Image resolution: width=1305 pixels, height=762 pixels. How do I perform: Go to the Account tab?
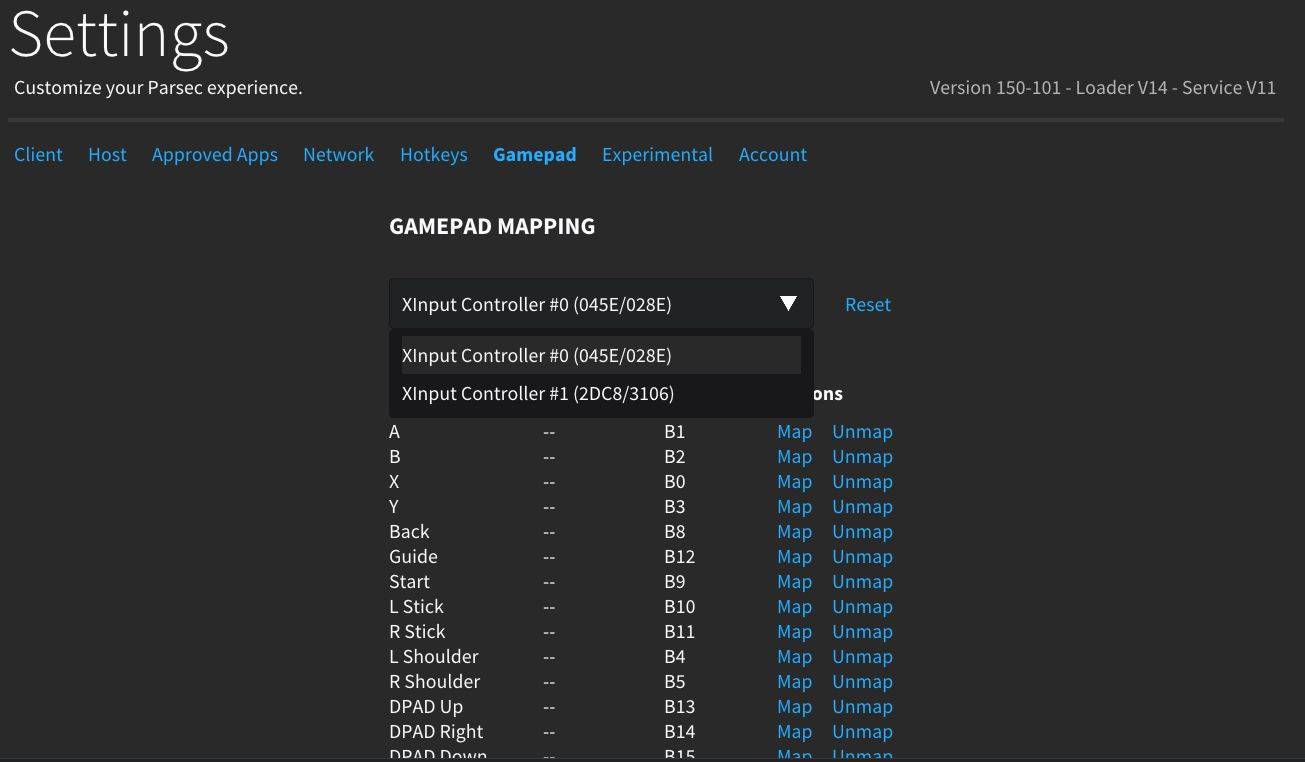pos(772,155)
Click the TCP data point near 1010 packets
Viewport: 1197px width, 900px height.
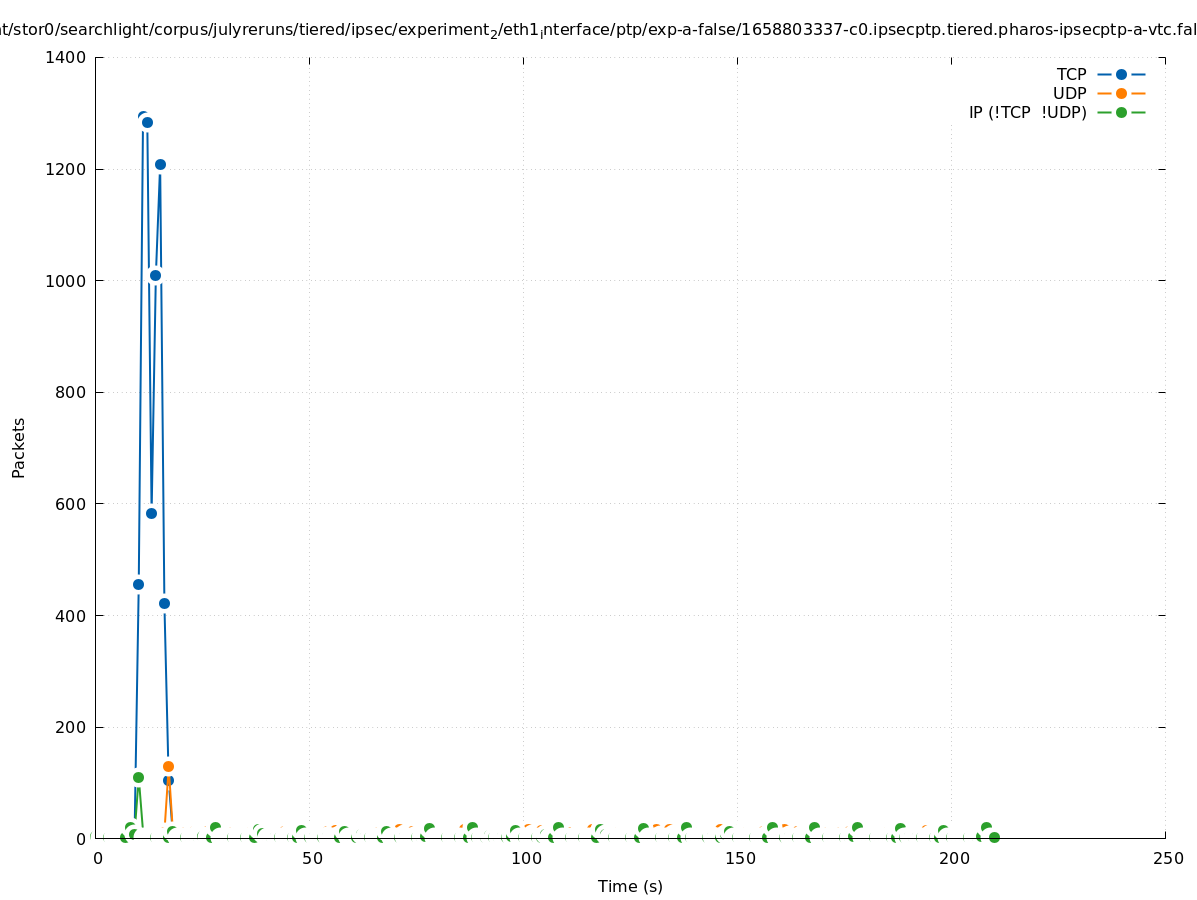(155, 275)
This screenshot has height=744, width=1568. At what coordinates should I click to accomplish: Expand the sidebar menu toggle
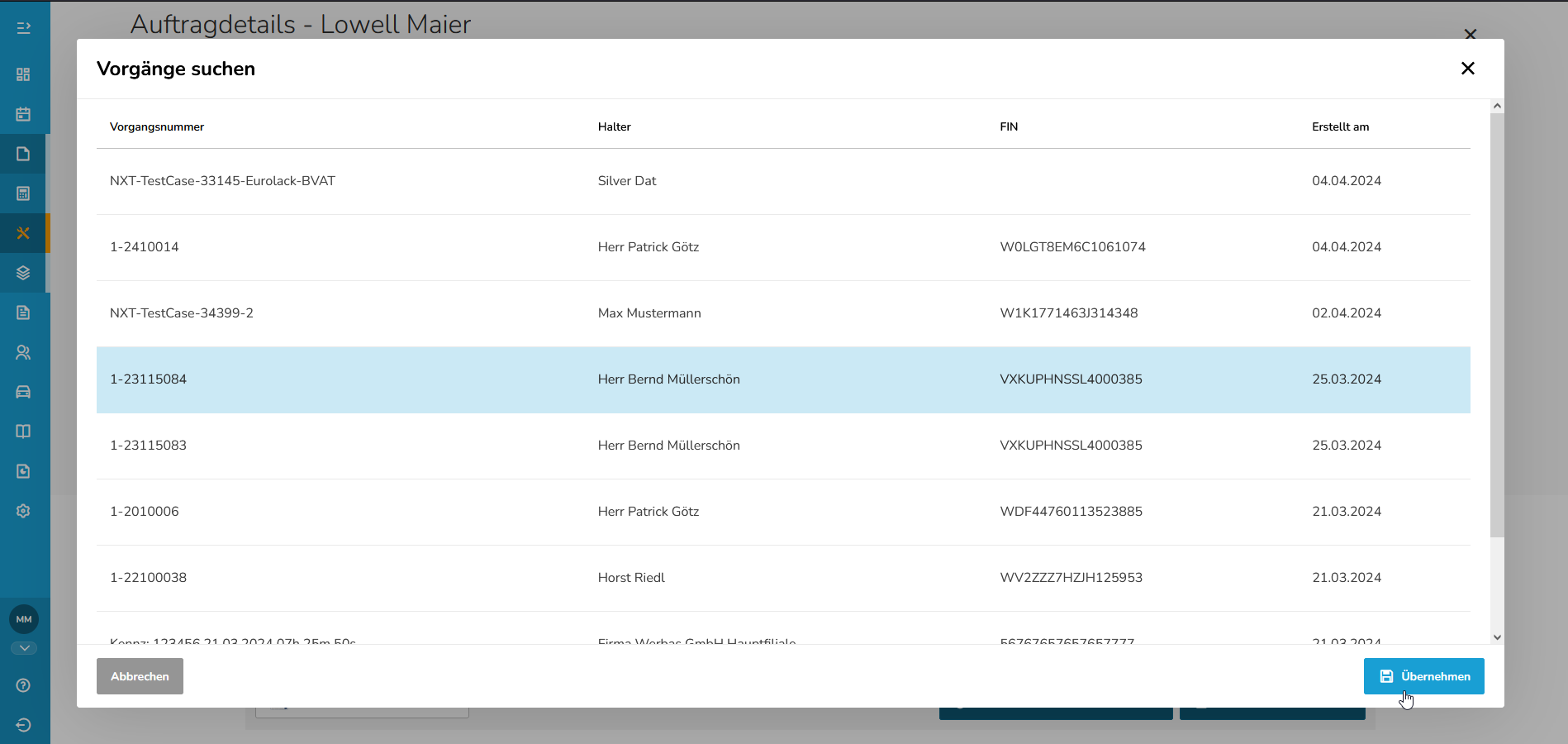(x=23, y=28)
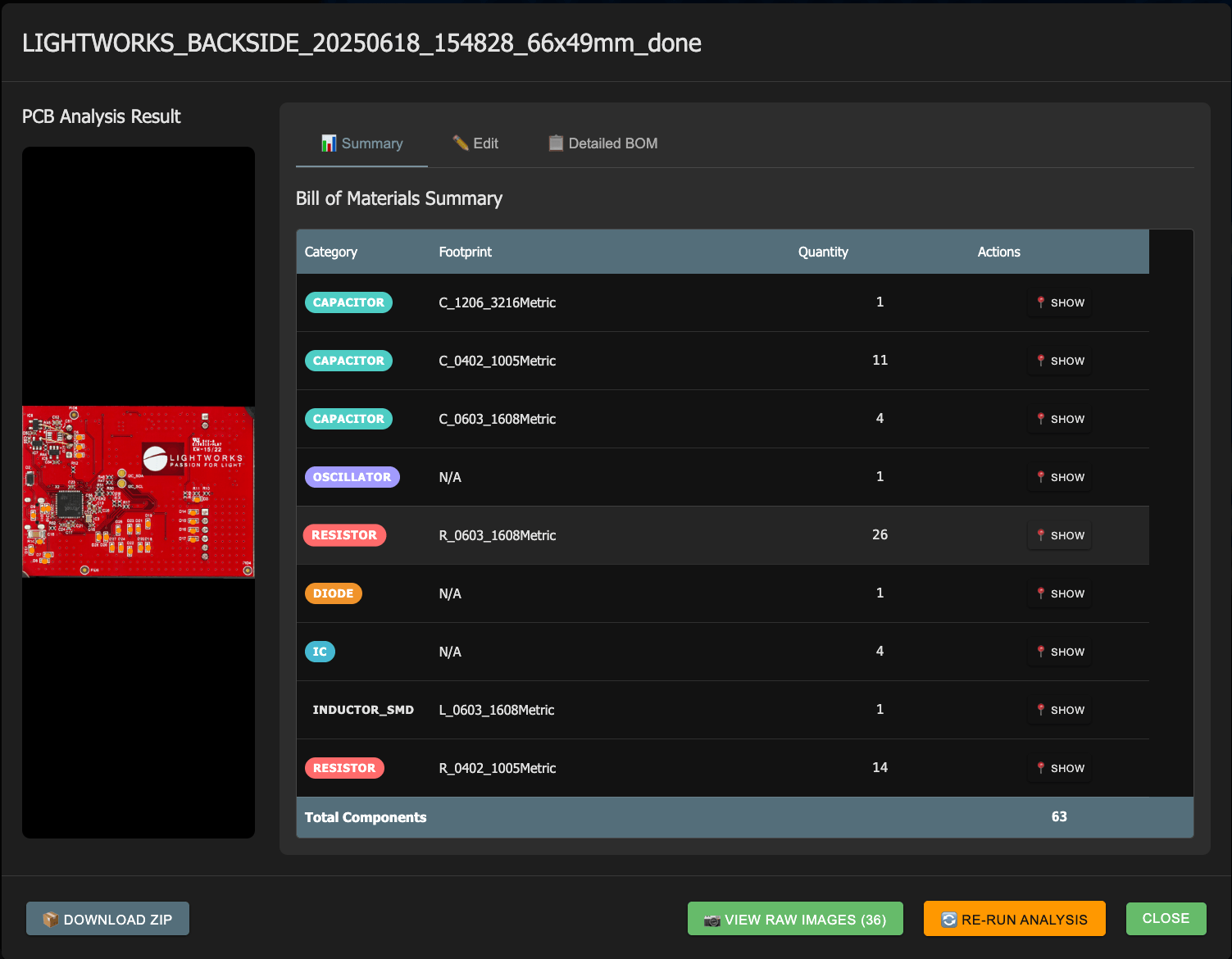
Task: Download the analysis ZIP archive
Action: coord(107,918)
************
• [How to complete this task] From the first record to the last, restate everything exactly but omit the pictures.

• [Solution to this task]
Image resolution: width=1305 pixels, height=762 pixels. How do I perform: Go to the Account tab?
pos(772,155)
Click the TCP data point near 1010 packets
Viewport: 1197px width, 900px height.
(155, 275)
This screenshot has height=744, width=1568. At what coordinates should I click to accomplish: Expand the sidebar menu toggle
(x=23, y=28)
Task: Download the analysis ZIP archive
Action: coord(107,918)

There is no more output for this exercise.